- GIVEN REQUEST: Reproduce the items below in full, replacing "GUI agent" with "interface agent" wherever it occurs and leaving everything else untouched.

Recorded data
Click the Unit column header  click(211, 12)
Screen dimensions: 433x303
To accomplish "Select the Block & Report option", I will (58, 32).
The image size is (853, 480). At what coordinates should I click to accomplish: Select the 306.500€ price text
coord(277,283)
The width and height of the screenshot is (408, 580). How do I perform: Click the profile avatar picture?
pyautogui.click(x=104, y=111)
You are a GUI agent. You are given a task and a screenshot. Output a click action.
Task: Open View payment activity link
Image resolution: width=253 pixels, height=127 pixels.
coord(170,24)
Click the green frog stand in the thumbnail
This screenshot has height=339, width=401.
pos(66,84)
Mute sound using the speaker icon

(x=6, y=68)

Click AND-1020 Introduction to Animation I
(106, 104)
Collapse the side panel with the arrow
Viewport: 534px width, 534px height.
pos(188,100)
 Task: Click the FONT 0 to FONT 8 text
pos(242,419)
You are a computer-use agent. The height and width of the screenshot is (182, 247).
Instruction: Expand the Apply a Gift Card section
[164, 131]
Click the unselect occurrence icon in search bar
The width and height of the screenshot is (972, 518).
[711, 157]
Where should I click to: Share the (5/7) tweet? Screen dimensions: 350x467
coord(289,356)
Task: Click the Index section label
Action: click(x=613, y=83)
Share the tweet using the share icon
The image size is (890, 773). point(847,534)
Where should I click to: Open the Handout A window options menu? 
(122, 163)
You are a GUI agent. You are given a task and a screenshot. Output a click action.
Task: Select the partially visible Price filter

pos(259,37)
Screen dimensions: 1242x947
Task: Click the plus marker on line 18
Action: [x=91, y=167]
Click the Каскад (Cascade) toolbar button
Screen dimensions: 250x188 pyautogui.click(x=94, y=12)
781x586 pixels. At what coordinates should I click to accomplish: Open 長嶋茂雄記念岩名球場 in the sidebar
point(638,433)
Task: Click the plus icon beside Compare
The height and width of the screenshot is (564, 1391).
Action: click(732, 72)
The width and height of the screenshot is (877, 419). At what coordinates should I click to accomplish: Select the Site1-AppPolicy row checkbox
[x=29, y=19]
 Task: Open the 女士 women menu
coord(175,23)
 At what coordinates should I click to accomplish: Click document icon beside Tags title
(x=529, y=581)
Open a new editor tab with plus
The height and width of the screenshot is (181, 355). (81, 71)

- RESPONSE BELOW:
Click the Unit column header  click(211, 12)
Screen dimensions: 433x303
To accomplish "Select the Block & Report option", I will (58, 32).
The image size is (853, 480). At what coordinates should I click to accomplish: Select the 306.500€ price text
coord(277,283)
The width and height of the screenshot is (408, 580). How do I perform: Click the profile avatar picture?
pyautogui.click(x=104, y=111)
You are a interface agent. You are given a task and a screenshot. Output a click action.
Task: Open View payment activity link
Image resolution: width=253 pixels, height=127 pixels.
coord(170,24)
Click the green frog stand in the thumbnail
This screenshot has height=339, width=401.
pos(66,84)
Mute sound using the speaker icon

(x=6, y=68)

Click AND-1020 Introduction to Animation I
(106, 104)
Collapse the side panel with the arrow
Viewport: 534px width, 534px height.
pos(188,100)
 Task: Click the FONT 0 to FONT 8 text
pos(242,419)
You are a computer-use agent. The height and width of the screenshot is (182, 247).
Instruction: Expand the Apply a Gift Card section
[164, 131]
Click the unselect occurrence icon in search bar
The width and height of the screenshot is (972, 518).
[711, 157]
Where should I click to: Share the (5/7) tweet? Screen dimensions: 350x467
coord(289,356)
Task: Click the Index section label
Action: click(x=613, y=83)
Share the tweet using the share icon
The image size is (890, 773). point(847,534)
Where should I click to: Open the Handout A window options menu? 
(122, 163)
You are a interface agent. You are given a task and a screenshot. Output a click action.
Task: Select the partially visible Price filter

pos(259,37)
Screen dimensions: 1242x947
Task: Click the plus marker on line 18
Action: [x=91, y=167]
Click the Каскад (Cascade) toolbar button
Screen dimensions: 250x188 pyautogui.click(x=94, y=12)
781x586 pixels. At what coordinates should I click to accomplish: Open 長嶋茂雄記念岩名球場 in the sidebar
point(638,433)
Task: Click the plus icon beside Compare
The height and width of the screenshot is (564, 1391).
Action: click(732, 72)
The width and height of the screenshot is (877, 419). At what coordinates should I click to accomplish: Select the Site1-AppPolicy row checkbox
[x=29, y=19]
 Task: Open the 女士 women menu
coord(175,23)
 At what coordinates should I click to accomplish: Click document icon beside Tags title
(x=529, y=581)
Open a new editor tab with plus
The height and width of the screenshot is (181, 355). (81, 71)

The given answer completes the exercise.